[start]
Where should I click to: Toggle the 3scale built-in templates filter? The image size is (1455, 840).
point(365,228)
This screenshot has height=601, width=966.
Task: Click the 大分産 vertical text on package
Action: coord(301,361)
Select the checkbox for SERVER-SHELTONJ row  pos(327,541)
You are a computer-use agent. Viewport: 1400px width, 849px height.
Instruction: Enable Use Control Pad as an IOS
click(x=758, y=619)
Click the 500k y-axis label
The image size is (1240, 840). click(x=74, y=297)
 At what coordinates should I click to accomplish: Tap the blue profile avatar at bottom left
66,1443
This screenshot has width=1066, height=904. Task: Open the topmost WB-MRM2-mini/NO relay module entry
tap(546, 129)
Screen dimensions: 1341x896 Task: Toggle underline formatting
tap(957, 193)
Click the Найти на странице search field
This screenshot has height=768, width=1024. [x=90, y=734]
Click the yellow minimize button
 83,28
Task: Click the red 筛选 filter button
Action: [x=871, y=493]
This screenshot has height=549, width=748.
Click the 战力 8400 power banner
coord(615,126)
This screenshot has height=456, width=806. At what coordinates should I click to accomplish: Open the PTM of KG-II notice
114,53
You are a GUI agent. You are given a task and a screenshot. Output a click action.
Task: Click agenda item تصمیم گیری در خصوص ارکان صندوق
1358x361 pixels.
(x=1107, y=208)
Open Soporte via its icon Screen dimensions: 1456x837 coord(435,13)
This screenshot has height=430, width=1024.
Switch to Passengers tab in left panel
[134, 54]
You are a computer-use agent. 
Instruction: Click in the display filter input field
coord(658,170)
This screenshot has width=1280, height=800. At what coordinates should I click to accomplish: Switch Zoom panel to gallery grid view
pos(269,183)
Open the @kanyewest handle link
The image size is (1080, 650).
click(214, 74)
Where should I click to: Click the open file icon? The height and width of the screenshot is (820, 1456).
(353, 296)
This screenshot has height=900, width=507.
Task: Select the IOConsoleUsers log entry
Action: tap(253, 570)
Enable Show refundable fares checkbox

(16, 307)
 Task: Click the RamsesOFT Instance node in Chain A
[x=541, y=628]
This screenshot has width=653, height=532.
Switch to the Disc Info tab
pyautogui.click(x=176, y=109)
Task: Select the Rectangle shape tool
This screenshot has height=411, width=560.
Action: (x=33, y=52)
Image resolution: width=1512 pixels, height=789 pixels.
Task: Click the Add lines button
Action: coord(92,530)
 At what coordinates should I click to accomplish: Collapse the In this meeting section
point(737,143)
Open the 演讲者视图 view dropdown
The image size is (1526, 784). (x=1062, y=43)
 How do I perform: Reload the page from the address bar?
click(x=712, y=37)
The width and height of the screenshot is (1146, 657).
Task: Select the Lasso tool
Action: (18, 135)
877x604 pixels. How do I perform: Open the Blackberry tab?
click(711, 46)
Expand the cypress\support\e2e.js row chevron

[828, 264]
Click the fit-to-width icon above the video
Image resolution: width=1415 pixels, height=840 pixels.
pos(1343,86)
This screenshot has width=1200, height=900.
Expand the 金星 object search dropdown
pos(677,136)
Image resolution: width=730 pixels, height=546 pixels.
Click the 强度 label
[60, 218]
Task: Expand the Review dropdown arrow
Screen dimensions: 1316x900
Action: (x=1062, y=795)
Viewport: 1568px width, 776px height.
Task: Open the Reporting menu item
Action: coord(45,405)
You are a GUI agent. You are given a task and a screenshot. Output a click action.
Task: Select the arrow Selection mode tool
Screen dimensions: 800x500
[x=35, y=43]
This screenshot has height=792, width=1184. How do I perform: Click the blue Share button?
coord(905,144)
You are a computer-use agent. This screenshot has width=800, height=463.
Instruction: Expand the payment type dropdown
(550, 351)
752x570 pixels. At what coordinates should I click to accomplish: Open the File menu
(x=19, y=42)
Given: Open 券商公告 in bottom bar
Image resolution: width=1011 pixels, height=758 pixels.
[end]
◆ **WHAT TO WORK ON**
Could you put every line of the material above into a JSON list of strings, one string per line, with blank lines left out?

◆ **COMPLETE RESPONSE**
[
  "Where should I click to: Toggle the 3scale built-in templates filter? The image size is (1455, 840).",
  "point(365,228)",
  "This screenshot has height=601, width=966.",
  "Task: Click the 大分産 vertical text on package",
  "Action: coord(301,361)",
  "Select the checkbox for SERVER-SHELTONJ row  pos(327,541)",
  "You are a computer-use agent. Viewport: 1400px width, 849px height.",
  "Instruction: Enable Use Control Pad as an IOS",
  "click(x=758, y=619)",
  "Click the 500k y-axis label",
  "The image size is (1240, 840). click(x=74, y=297)",
  " At what coordinates should I click to accomplish: Tap the blue profile avatar at bottom left",
  "66,1443",
  "This screenshot has width=1066, height=904. Task: Open the topmost WB-MRM2-mini/NO relay module entry",
  "tap(546, 129)",
  "Screen dimensions: 1341x896 Task: Toggle underline formatting",
  "tap(957, 193)",
  "Click the Найти на странице search field",
  "This screenshot has height=768, width=1024. [x=90, y=734]",
  "Click the yellow minimize button",
  " 83,28",
  "Task: Click the red 筛选 filter button",
  "Action: [x=871, y=493]",
  "This screenshot has height=549, width=748.",
  "Click the 战力 8400 power banner",
  "coord(615,126)",
  "This screenshot has height=456, width=806. At what coordinates should I click to accomplish: Open the PTM of KG-II notice",
  "114,53",
  "You are a GUI agent. You are given a task and a screenshot. Output a click action.",
  "Task: Click agenda item تصمیم گیری در خصوص ارکان صندوق",
  "1358x361 pixels.",
  "(x=1107, y=208)",
  "Open Soporte via its icon Screen dimensions: 1456x837 coord(435,13)",
  "This screenshot has height=430, width=1024.",
  "Switch to Passengers tab in left panel",
  "[134, 54]",
  "You are a computer-use agent. ",
  "Instruction: Click in the display filter input field",
  "coord(658,170)",
  "This screenshot has width=1280, height=800. At what coordinates should I click to accomplish: Switch Zoom panel to gallery grid view",
  "pos(269,183)",
  "Open the @kanyewest handle link",
  "The image size is (1080, 650).",
  "click(214, 74)",
  "Where should I click to: Click the open file icon? The height and width of the screenshot is (820, 1456).",
  "(353, 296)",
  "This screenshot has height=900, width=507.",
  "Task: Select the IOConsoleUsers log entry",
  "Action: tap(253, 570)",
  "Enable Show refundable fares checkbox",
  "(16, 307)",
  " Task: Click the RamsesOFT Instance node in Chain A",
  "[x=541, y=628]",
  "This screenshot has width=653, height=532.",
  "Switch to the Disc Info tab",
  "pyautogui.click(x=176, y=109)",
  "Task: Select the Rectangle shape tool",
  "This screenshot has height=411, width=560.",
  "Action: (x=33, y=52)",
  "Image resolution: width=1512 pixels, height=789 pixels.",
  "Task: Click the Add lines button",
  "Action: coord(92,530)",
  " At what coordinates should I click to accomplish: Collapse the In this meeting section",
  "point(737,143)",
  "Open the 演讲者视图 view dropdown",
  "The image size is (1526, 784). (x=1062, y=43)",
  " How do I perform: Reload the page from the address bar?",
  "click(x=712, y=37)",
  "The width and height of the screenshot is (1146, 657).",
  "Task: Select the Lasso tool",
  "Action: (18, 135)",
  "877x604 pixels. How do I perform: Open the Blackberry tab?",
  "click(711, 46)",
  "Expand the cypress\\support\\e2e.js row chevron",
  "[828, 264]",
  "Click the fit-to-width icon above the video",
  "Image resolution: width=1415 pixels, height=840 pixels.",
  "pos(1343,86)",
  "This screenshot has width=1200, height=900.",
  "Expand the 金星 object search dropdown",
  "pos(677,136)",
  "Image resolution: width=730 pixels, height=546 pixels.",
  "Click the 强度 label",
  "[60, 218]",
  "Task: Expand the Review dropdown arrow",
  "Screen dimensions: 1316x900",
  "Action: (x=1062, y=795)",
  "Viewport: 1568px width, 776px height.",
  "Task: Open the Reporting menu item",
  "Action: coord(45,405)",
  "You are a GUI agent. You are given a task and a screenshot. Output a click action.",
  "Task: Select the arrow Selection mode tool",
  "Screen dimensions: 800x500",
  "[x=35, y=43]",
  "This screenshot has height=792, width=1184. How do I perform: Click the blue Share button?",
  "coord(905,144)",
  "You are a computer-use agent. This screenshot has width=800, height=463.",
  "Instruction: Expand the payment type dropdown",
  "(550, 351)",
  "752x570 pixels. At what coordinates should I click to accomplish: Open the File menu",
  "(x=19, y=42)",
  "Given: Open 券商公告 in bottom bar",
  "Image resolution: width=1011 pixels, height=758 pixels."
]